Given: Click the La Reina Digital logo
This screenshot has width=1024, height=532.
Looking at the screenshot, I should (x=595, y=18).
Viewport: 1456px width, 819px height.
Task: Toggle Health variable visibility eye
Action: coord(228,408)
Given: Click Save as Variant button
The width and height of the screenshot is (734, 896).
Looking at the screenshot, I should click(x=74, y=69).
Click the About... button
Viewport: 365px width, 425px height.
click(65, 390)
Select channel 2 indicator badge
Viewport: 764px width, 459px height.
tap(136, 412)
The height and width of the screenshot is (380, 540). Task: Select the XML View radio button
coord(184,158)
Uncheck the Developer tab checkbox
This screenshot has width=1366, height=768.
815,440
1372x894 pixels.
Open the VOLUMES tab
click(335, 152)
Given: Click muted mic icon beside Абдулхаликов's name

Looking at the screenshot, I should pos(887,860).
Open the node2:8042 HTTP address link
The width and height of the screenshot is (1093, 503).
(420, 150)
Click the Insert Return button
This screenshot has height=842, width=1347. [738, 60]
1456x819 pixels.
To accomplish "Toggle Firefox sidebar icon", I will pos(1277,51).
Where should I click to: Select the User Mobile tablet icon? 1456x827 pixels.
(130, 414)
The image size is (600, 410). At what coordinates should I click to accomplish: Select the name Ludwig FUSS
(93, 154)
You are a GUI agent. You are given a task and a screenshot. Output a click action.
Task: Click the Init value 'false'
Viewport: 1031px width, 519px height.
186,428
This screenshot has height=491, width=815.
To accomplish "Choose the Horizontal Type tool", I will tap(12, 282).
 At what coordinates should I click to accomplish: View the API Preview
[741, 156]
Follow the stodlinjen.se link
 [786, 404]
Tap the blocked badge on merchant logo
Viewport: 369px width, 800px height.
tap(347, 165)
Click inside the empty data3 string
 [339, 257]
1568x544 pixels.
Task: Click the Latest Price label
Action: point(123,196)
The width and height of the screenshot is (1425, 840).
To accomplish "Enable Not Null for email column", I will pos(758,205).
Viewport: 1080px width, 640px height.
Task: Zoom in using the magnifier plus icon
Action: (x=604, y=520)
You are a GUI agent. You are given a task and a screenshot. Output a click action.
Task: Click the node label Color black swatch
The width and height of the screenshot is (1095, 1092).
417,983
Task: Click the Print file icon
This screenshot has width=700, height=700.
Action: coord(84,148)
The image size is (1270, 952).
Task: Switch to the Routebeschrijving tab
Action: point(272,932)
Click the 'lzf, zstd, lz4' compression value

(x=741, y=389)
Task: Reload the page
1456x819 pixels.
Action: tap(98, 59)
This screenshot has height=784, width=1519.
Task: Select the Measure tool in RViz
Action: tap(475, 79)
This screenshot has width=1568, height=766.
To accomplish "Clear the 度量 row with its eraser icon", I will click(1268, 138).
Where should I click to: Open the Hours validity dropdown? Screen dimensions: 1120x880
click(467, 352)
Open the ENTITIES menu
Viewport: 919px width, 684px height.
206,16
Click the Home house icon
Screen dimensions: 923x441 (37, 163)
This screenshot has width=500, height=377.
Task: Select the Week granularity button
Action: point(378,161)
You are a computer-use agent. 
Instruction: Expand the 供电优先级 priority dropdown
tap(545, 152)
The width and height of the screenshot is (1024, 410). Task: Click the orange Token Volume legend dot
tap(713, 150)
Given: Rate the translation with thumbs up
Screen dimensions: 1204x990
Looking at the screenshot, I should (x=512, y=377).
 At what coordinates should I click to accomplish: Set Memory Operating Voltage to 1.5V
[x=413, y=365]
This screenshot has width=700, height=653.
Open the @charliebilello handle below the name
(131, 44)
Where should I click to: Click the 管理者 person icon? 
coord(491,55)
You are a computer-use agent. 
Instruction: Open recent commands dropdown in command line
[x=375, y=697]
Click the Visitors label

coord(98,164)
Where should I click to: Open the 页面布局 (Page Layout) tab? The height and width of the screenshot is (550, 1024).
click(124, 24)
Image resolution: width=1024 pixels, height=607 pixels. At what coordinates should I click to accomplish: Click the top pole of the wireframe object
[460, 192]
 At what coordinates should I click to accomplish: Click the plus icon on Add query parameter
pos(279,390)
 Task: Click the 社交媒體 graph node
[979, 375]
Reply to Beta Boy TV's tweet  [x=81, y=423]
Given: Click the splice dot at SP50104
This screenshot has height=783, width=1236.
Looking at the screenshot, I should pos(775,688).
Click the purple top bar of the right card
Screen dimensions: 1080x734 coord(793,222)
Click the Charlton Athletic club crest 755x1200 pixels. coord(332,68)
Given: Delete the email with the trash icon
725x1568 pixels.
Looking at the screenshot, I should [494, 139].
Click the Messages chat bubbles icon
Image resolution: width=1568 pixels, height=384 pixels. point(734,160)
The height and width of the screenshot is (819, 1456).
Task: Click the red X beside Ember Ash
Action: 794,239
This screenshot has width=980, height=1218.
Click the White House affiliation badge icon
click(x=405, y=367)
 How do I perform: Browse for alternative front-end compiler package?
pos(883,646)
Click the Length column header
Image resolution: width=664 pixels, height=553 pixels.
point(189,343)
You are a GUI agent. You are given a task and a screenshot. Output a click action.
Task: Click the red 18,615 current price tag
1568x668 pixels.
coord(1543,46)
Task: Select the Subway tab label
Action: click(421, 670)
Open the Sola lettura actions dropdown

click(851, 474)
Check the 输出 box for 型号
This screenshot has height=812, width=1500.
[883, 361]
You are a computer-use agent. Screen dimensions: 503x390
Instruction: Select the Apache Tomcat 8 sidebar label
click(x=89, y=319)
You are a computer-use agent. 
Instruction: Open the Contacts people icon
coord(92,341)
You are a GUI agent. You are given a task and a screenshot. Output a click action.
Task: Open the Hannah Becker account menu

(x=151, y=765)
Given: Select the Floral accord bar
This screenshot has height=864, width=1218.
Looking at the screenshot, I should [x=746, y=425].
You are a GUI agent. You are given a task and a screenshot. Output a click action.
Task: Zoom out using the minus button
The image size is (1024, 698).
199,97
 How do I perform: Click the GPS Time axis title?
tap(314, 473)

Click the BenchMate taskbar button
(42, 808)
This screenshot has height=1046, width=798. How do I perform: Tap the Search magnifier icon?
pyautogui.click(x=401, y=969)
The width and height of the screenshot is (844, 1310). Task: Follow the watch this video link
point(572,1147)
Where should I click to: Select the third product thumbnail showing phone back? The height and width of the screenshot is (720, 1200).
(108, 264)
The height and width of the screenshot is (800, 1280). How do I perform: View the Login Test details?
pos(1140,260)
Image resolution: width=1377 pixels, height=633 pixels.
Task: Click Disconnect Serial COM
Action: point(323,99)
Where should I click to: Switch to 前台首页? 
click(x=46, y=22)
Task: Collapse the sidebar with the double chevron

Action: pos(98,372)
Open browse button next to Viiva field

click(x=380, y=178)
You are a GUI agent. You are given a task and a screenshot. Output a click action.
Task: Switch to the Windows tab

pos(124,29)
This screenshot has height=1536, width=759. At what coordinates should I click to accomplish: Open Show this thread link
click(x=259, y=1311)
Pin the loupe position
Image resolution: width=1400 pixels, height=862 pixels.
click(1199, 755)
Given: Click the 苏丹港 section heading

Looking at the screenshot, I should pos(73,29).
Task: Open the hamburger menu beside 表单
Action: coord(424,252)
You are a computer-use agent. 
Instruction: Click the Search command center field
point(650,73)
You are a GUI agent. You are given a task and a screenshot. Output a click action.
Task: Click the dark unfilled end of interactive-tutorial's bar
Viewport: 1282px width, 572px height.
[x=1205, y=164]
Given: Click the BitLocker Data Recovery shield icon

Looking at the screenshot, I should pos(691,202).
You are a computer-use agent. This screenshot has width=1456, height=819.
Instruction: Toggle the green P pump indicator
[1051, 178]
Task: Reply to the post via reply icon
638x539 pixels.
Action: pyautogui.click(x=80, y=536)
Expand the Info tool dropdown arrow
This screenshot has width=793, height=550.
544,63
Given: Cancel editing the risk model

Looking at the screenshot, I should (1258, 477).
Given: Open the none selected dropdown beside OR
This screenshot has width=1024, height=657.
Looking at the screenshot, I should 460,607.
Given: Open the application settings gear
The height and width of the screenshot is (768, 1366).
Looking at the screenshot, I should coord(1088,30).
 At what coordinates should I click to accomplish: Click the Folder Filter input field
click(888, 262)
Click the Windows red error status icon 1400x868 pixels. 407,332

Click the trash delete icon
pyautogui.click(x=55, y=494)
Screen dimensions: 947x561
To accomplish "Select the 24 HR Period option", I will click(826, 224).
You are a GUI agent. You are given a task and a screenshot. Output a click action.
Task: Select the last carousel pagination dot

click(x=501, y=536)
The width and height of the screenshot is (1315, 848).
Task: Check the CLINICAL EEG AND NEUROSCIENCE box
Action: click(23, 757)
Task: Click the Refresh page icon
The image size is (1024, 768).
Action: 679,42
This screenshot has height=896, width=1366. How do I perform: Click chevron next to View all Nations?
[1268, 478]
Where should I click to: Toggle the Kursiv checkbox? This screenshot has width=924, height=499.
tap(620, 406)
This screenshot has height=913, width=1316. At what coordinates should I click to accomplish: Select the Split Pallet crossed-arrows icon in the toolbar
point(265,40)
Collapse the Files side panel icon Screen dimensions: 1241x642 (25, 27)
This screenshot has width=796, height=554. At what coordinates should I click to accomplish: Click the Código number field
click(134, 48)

※

▶ Exercise description
Rewrite the rows from the line with "The height and width of the screenshot is (800, 1280)." to the line with "click(x=46, y=22)", changing "Login Test" to "Logout Test" and leaving everything else the same.

▶ Full answer
The height and width of the screenshot is (800, 1280). How do I perform: View the Logout Test details?
pos(1140,260)
Image resolution: width=1377 pixels, height=633 pixels.
Task: Click Disconnect Serial COM
Action: point(323,99)
Where should I click to: Switch to 前台首页? 
click(x=46, y=22)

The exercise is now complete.